Oil portrait of Thomas Wriothesley. He is stood in front of a red curtain. He as long brown curly hair and pale skin. He is wearing a while voluminous shirt with a navy cloak draped over his left arm. A large gold badge of office is pinned to his left lapel and he is holding a long white staff in his left hand.
Thomas Wriothesley, 4th Earl of Southampton (1607-1667), Lord High Treasurer of England, holding his Staff of Office, c.1660

However, the Scribbled Book and other notes kept by Browne present a much more complicated image. It appears that Digby did indeed make the original motion, prompting the House to adjourn itself into a committee (a procedure which allowed members to speak freely and as much as they liked to an issue) during which Thomas Wriothesley, 4th earl of Southampton, actually proposed the question of whether the House was free or not. The Lords then resumed their sitting in order to vote on Southampton’s question. It was this vote which was then recorded in the journal. Browne, desirous of a concise summary, had cut out all the fat and simply left a record of the final vote without the convoluted process by which it was reached. In the process, the extremely revealing actions of Southampton were concealed. Southampton had been drifting towards the king’s camp before 28 December and his actions were further evidence of a political realignment. His intervention was as provocative as Digby’s but seems to have been overlooked by the Commons due to their antipathy towards the latter and desire to remove one of Charles’s most belligerent advisors from the king’s counsel. However, one person who did not ignore the earl’s actions was the king: two days later Southampton was rewarded for his endeavours by being made a Gentleman of the Bedchamber.

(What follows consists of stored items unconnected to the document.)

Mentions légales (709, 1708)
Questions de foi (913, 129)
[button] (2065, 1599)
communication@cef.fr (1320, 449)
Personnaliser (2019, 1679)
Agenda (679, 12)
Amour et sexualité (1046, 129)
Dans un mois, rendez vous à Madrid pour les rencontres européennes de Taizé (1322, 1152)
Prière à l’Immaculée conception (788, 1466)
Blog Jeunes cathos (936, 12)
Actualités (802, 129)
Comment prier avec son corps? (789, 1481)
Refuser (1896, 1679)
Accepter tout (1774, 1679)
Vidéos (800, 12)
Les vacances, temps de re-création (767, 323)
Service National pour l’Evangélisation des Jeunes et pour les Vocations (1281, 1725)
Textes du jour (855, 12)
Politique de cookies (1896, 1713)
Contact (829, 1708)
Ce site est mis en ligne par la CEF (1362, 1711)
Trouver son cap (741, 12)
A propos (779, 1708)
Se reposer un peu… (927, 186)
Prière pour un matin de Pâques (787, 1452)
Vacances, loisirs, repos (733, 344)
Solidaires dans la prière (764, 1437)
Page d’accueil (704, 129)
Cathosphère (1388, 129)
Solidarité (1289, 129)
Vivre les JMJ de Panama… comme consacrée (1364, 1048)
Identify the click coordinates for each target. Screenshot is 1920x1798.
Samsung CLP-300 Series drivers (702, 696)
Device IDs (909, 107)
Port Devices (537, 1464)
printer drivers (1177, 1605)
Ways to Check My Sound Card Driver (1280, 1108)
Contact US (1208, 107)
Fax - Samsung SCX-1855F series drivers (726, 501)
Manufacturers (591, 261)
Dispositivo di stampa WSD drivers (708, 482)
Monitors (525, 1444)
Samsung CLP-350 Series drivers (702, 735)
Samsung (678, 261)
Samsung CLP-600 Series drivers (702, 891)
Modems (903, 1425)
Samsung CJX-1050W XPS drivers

These and many other important facts about the Lords are contained in the Scribbled Books but are little known. Their recovery has the potential to illuminate the House of Lords which is by far the more dimly lit of the two parliamentary chambers in modern historiography. A greater awareness of what occurred in the Upper House and the actions of individual peers does not just improve historians’ understandings of a few lords. As is now widely acknowledged, parliamentary politics was fundamentally bicameral with events in both Houses closely connected. This point is evident in the Southampton/Digby episode. Both peers were implicitly attacking the Commons-men and their allies in the Lords who tried to dominate the Parliament through mob-intimidation. The attack by the Commons on Digby rather than Southampton reflected the belief of the anti-Caroline faction that it was the former who was the more serious threat to their actions and so needed to be removed in order to facilitate the erosion of the royalist roadblock in the Lords. As this brief example suggests, the Scribbled Books reveal much about the Lords. A greater understanding of the Lords allows in turn a better comprehension of parliamentary affairs as a whole, an understanding which is not always helped by the Houses’ journals which tend to be curt, formulaic, and impersonal and so suppress the more messy, eventful, and revealing reality of mid-seventeenth century politics.

A.B.

Note:

Browne’s record of 28 December 1641 can be found in: Parliamentary Archives, BRY/90 and BRY/93 (entries for 28 December 1641).

Further reading:

Elizabeth Read Foster, The House of Lords 1603-1649, Structure, Procedure, and the Nature of It Business (London, 1983).

Elizabeth Read Foster, ‘The Journal of the House of Lords for the Long Parliament’, in Barbara C. Malament (ed.), After the Reformation: Essays in Honor of J.H. Hexter (Philadelphia, 1980), pp. 129-146

John Adamson, The Noble Revolt: The Fall of Charles I (London, 2007).